Sukses

Benarkah Indonesia Darurat Utang? Ini Penjelasan Lengkapnya

Utang pemerintah Indonesia tercatat senilai Rp 3.706,52 triliun hingga Juni 2017.

Liputan6.com, Jakarta Utang pemerintah Indonesia tercatat senilai Rp 3.706,52 triliun hingga Juni 2017. Pemerintahan Joko Widodo (Jokowi) telah menambah utang sebesar Rp 1.166 triliun di periode 2015-2017 yang diklaim penggunaannya untuk kegiatan produktif, seperti membangun infrastruktur, belanja pendidikan, kesehatan, sampai dengan meningkatkan perlindungan sosial.

Dengan posisi utang Rp 3.706,52 triliun, benarkah utang Indonesia ini sudah tanda lampu merah atau darurat utang?

Dikutip dari data Kementerian Keuangan (Kemenkeu), Jakarta, Jumat (28/7/2017), saat ini kebutuhan pembangunan di Indonesia sangat besar dan mendesak.

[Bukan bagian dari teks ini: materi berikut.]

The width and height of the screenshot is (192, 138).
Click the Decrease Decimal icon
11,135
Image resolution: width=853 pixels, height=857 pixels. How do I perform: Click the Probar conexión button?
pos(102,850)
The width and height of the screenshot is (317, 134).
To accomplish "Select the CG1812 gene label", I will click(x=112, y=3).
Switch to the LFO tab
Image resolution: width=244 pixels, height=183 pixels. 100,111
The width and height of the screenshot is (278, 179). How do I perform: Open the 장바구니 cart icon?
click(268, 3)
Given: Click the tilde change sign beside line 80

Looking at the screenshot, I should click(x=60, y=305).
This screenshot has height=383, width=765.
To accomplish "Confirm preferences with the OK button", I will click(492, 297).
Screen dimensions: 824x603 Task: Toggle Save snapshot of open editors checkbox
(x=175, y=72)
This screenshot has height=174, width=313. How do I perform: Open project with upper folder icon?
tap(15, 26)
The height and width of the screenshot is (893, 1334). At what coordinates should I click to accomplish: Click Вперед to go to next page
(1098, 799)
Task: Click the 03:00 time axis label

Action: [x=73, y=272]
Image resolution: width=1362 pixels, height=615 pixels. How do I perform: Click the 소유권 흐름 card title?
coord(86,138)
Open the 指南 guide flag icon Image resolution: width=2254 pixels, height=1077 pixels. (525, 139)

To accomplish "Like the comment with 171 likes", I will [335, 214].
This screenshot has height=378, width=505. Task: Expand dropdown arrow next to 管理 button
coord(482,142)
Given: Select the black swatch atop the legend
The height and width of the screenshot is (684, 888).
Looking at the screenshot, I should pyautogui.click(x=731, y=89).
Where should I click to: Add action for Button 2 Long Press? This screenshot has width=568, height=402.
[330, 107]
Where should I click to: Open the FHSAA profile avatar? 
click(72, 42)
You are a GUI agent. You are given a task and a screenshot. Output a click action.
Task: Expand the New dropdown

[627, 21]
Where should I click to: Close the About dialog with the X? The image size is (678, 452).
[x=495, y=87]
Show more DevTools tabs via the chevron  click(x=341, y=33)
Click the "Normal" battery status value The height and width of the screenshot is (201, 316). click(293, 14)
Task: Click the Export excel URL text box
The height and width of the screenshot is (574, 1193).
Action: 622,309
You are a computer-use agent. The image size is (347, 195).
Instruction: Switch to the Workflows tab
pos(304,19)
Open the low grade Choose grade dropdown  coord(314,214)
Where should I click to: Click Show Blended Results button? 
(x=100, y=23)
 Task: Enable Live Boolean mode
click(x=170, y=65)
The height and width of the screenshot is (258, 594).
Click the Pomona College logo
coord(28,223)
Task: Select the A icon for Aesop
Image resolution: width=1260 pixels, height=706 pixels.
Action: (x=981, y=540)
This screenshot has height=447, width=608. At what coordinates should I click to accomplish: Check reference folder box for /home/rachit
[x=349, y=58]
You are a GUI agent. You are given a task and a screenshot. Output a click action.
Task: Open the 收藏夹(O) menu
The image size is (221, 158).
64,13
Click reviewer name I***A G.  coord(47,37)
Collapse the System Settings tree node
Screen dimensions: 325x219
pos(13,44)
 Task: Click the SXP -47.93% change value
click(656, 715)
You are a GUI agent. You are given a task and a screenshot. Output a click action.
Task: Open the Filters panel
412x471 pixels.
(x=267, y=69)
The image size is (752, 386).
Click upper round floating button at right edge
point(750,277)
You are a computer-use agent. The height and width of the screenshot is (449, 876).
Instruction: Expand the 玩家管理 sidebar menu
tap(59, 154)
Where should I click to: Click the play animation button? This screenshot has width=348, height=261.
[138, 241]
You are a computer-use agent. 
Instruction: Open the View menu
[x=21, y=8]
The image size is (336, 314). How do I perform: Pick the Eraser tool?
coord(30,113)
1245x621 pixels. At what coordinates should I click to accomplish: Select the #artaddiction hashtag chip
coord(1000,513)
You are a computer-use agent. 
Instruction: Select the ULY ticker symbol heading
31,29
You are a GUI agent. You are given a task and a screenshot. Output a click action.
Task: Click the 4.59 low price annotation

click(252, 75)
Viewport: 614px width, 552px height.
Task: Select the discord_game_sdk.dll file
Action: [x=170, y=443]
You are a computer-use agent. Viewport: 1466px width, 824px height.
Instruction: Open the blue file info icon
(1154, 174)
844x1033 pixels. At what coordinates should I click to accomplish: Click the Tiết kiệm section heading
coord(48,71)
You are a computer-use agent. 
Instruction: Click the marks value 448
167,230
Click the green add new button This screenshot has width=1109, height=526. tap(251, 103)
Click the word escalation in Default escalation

Indeks Pembangunan Manusia (IPM) di Tanah Air masih lebih rendah dibanding sejumlah negara.

Data menunjukkan, pada 2015, IPM di Indonesia 0,689 lebih rendah dari Thailand, Malaysia, Singapura, bahkan Brasil dan Meksiko. Oleh karenanya, pemenuhan pendidikan, kesehatan, dan fasilitas dasar menjadi prioritas utama untuk menciptakan kualitas sumber daya manusia Indonesia yang produktif dan kompetitif.

Krisis ekonomi yang melanda dalam kurun waktu 1998-1999 menyebabkan Indonesia berbenah mengelola dampak krisis agar perekonomian tetap stabil, serta memastikan lembaga keuangan sehat dan kuat.

Untuk fokus bangkit dari keterpurukan, Indonesia harus menunda pembangunan infrastruktur selama hampir 20 tahun. Tak heran bila penyediaan infrastruktur di Indonesia masih di bawah rata-rata negara lain yang setara.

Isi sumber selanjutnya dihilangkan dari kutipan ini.